═════ Information

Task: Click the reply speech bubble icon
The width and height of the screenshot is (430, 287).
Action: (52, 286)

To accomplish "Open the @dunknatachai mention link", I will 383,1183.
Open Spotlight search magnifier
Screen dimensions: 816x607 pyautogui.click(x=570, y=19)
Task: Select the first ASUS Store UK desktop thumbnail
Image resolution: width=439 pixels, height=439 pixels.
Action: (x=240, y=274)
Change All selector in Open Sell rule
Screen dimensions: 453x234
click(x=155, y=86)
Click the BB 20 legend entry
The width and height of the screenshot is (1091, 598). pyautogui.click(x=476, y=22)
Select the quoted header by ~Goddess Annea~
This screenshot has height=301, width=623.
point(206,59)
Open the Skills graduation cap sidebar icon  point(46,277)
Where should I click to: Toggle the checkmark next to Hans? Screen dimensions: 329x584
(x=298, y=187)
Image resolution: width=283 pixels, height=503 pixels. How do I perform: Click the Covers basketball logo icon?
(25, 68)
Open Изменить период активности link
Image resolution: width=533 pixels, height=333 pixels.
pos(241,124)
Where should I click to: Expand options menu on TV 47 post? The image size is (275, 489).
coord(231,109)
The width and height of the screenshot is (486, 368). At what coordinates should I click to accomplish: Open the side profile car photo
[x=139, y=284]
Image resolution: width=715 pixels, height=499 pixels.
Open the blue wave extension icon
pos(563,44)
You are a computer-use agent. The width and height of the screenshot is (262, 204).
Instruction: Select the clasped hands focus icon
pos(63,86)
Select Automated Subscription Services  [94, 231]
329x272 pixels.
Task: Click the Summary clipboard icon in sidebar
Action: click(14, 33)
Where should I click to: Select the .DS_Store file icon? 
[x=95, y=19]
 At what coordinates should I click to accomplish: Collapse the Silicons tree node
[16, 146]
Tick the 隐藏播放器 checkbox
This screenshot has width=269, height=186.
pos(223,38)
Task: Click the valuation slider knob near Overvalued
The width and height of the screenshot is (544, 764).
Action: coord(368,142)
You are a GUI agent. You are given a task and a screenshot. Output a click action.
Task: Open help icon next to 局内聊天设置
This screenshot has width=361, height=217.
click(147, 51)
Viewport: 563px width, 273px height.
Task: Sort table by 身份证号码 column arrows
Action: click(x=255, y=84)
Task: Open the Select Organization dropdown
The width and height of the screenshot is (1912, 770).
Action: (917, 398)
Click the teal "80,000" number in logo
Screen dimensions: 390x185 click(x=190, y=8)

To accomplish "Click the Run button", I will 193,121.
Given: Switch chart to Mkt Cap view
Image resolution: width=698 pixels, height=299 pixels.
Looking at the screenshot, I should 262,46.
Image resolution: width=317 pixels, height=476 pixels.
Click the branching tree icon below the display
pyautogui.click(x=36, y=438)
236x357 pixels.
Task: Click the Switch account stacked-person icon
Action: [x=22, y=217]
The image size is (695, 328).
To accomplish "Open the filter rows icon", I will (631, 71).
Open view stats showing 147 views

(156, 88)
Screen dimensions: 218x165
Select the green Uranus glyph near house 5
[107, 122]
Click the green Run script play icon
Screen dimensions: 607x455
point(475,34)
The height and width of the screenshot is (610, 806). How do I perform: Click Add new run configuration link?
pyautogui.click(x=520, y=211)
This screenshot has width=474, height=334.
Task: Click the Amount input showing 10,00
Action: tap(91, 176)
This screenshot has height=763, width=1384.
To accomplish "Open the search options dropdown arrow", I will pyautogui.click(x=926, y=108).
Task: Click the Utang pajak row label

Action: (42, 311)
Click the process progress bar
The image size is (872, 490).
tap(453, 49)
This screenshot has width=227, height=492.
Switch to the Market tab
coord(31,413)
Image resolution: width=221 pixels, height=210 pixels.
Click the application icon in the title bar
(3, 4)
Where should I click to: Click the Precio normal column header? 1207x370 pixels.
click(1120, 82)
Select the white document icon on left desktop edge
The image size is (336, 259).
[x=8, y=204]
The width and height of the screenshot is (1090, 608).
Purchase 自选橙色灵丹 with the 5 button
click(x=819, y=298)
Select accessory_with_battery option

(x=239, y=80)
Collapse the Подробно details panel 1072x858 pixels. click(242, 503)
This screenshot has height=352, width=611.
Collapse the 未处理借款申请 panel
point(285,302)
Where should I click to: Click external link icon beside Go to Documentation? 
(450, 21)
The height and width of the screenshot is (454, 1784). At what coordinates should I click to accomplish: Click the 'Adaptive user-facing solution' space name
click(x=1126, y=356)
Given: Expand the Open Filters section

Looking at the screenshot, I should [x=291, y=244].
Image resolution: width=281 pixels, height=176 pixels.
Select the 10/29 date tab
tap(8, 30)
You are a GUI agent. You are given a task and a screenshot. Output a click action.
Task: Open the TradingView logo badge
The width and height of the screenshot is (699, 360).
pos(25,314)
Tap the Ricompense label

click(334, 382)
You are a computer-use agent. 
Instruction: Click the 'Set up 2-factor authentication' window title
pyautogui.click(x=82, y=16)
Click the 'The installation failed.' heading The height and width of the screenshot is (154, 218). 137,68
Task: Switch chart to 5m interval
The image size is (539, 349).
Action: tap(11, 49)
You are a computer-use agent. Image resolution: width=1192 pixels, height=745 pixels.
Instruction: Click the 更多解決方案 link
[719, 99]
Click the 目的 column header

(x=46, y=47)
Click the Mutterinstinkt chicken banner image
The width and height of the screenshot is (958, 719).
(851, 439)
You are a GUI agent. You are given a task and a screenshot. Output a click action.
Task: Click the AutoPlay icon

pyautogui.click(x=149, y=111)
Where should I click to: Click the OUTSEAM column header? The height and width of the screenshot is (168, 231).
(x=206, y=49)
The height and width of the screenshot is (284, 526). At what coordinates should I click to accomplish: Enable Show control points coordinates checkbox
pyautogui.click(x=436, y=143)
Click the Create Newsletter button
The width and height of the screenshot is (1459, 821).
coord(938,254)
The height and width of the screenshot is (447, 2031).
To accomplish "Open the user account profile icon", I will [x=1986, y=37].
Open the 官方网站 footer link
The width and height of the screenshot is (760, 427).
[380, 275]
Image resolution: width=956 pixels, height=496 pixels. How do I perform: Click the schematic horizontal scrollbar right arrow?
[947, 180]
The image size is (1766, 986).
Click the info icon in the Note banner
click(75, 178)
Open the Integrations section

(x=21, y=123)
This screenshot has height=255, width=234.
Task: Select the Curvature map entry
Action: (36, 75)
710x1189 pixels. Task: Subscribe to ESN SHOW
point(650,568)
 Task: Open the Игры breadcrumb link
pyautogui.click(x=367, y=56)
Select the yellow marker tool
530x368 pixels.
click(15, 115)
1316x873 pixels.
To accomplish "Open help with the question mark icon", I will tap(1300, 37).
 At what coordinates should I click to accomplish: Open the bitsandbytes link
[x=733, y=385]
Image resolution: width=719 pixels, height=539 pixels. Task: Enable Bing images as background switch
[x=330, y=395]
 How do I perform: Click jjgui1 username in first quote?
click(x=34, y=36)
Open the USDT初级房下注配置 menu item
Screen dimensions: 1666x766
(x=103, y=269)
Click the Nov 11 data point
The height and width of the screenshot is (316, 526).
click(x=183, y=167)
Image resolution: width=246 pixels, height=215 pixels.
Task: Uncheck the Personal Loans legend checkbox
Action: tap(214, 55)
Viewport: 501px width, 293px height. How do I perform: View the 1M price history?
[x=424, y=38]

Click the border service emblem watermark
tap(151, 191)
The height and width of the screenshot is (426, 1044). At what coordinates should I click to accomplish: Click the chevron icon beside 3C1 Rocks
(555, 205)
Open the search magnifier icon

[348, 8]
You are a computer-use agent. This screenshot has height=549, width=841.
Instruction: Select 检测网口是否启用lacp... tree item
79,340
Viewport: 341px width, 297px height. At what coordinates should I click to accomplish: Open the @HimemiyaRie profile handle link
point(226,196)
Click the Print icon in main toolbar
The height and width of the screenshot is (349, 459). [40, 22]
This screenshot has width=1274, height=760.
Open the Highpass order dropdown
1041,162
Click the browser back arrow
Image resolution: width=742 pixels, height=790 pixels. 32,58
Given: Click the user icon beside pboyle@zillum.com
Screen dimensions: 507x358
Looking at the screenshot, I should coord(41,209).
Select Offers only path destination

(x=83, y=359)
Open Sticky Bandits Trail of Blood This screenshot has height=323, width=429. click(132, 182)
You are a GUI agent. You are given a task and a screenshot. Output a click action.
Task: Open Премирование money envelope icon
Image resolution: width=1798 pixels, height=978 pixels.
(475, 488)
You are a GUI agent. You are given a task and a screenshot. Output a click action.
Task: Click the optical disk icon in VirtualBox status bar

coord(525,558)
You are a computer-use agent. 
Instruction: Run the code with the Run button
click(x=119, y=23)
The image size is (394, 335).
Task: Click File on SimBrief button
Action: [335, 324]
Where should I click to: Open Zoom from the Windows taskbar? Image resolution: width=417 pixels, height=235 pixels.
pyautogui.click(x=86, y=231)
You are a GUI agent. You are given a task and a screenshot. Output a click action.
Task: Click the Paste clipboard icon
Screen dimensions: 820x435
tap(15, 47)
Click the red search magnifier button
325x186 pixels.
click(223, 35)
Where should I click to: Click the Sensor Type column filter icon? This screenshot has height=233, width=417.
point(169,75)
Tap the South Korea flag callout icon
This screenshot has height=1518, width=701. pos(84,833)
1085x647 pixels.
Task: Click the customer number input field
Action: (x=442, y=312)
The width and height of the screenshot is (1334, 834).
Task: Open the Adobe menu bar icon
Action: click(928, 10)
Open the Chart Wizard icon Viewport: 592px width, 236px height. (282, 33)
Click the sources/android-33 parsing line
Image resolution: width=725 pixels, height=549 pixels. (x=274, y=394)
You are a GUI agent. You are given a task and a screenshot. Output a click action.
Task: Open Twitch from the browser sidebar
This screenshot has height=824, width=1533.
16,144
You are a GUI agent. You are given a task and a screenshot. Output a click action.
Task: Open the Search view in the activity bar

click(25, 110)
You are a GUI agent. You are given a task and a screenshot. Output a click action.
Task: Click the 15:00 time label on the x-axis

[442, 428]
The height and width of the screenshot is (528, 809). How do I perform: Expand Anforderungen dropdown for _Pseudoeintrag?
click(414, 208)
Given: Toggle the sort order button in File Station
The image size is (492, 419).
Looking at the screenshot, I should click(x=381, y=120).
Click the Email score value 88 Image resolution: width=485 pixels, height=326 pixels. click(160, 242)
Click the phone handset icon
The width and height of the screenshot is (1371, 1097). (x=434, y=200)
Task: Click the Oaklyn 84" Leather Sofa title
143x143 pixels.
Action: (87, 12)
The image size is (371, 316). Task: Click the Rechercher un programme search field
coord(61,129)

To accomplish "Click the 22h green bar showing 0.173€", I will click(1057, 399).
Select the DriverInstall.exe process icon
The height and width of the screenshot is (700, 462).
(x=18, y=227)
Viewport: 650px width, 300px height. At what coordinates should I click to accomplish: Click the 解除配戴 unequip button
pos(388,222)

══════════

# [Exercise]
Search the material above for the word "computer", then copy out each line that has it.

# [Reply]
You are a computer-use agent. The width and height of the screenshot is (262, 204).
You are a computer-use agent. 
You are a computer-use agent. Image resolution: width=1192 pixels, height=745 pixels.
You are a computer-use agent. This screenshot has height=549, width=841.
You are a computer-use agent. 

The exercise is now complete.